Il n’en va pas de même de l’acte gratuit effectué
sans public, qui telle la passion secrète et silencieuse entre
des êtres, ou le geste effectué pour rien d’une personne
versant tous les jours à la même heure un verre d’eau
dans la cuvette des WC n’a d’existence et de sens que de
fidélité à soi-même. Don à soi dira-on
alors, pour décrire ces gestes sans destinataires… Et ce
faisant on réaffirmera ce poncif : rien n’est jamais gratuit.

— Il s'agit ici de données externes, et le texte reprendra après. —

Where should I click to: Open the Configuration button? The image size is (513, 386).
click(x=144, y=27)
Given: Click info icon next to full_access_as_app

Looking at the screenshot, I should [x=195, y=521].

Sans doute est-ce une limite du langage et du commerce que leur commune
incapacité à énoncer ce qui ne s’adresse
à personne. L’acte gratuit se heurte à cette double
définition de l’humain comme être échangeant
et parlant. Son champ d’expression et de manifestation nécessite
donc de rompre avec elle. Un acte gratuit est d’abord et avant
tout l’acte d’un être sans essence, singulier, sans
propriété, autrement dit quelconque. Un acte surgit de
l’inconscient premier, servant d’assise à ce que
Freud nomme l’inconscient du refoulement. Contrairement à
l’être vivant doté d’une puissance de travail
se réalisant comme subjectivité ou comme objectivité
non aliénée, un être gratuit ne travaille pas. Son
être n’est pas une valeur puisqu’il est inéchangeable
et inénonçable, doté d’expérience
qu’aucune intentionalité ne constitue comme sujet : il
est, comme Merleau-Ponty l’énonce “en circuit avec
le monde”, “Einfülhung” avec le monde, avec les
choses, avec les animaux, avec les autres corps”.